HONG KONG -- Japanese auto parts manufacturer Takata ignored years of warnings over faulty airbags, and even put crucial safety inspections on hold due to cost concerns, according to a new report from congressional investigators.
The report, written by Senate Commerce Committee staff, for Sen. Bill Nelson, the panel's ranking Democrat, sheds new light on Takata's response to an airbag safety problem that eventually resulted in the largest auto recall in history.
Kevin Kennedy, an executive vice president at Takata, is scheduled to testify before the committee on Tuesday. The company disputed the congressional report, saying that it contained a "number of inaccuracies" and relies on documents that have been "taken out of context and characterized in ways that creates a false impression."
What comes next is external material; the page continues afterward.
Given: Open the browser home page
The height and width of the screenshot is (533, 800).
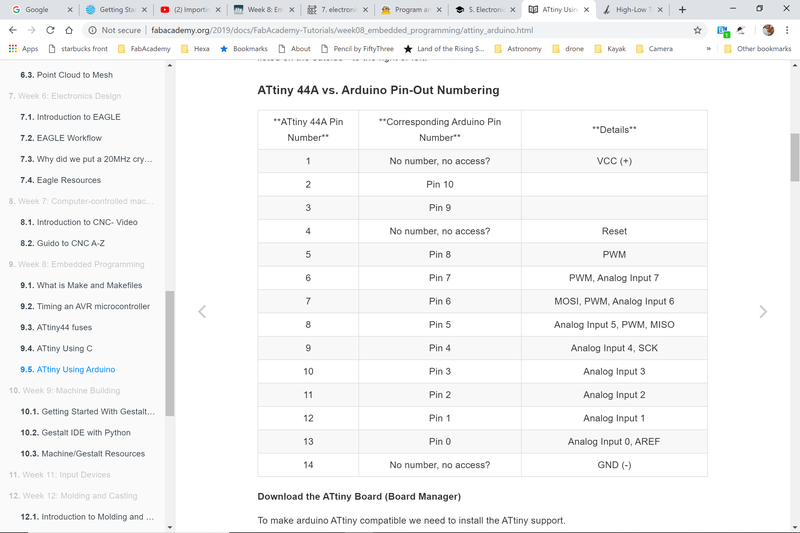Looking at the screenshot, I should click(68, 30).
Earlier this year, Takata doubled its initial recall of faulty airbags. That brought the number of recalled cars to 34 million -- or nearly one in every seven cars on U.S. roads. The recall was made more complex following news that some cars that had already undergone service would need a second airbag replacement.
Airbags made by the company have been found to explode and send shrapnel into the face and body, mainly in the event of an accident. So far, authorities have linked the airbags to seven deaths in the U.S. and one in Malaysia.
"The more evidence we see, the more it paints a troubling picture of a manufacturer that lacked concern," Nelson said in a statement. The report concludes that had Takata "maintained a more robust culture of safety, it is likely that many of these defects could have been discovered much sooner."
Among the most serious allegations contained in the report is that Takata halted global safety inspections from 2009 to 2011 -- after Honda had initiated select airbag recalls -- in order to save money.
The committee cites internal emails to support the claim, including an April 2011 message from a Takata senior vice president which noted that "global safety audits had stopped for financial reasons for last 2 years."
Takata, in response, said the emails are about the safe handling of pyrotechnic materials by employees, and are not related to product quality or safety.
The committee report also faults Takata for failing to completely identify why the airbags are defective, saying that "significant questions still remain," even as the company produces replacement parts that are being used in the recall.
"Takata is currently producing hundreds of thousands of replacement inflators each month that may not completely eliminate the risk of airbag rupture," the report says. Still, "it is best to continue replacing the old, defective inflators as quickly as possible -- even though there is a distinct possibility that some of these replacements will eventually also be recalled."
The report also criticizes the National Highway Traffic Safety Administration, a U.S. regulator, for failing to respond effectively to the crisis.
Had the agency "promptly undertaken more aggressive steps to investigate the Takata airbag ruptures, it is possible that this defect could have been addressed years earlier," the report says.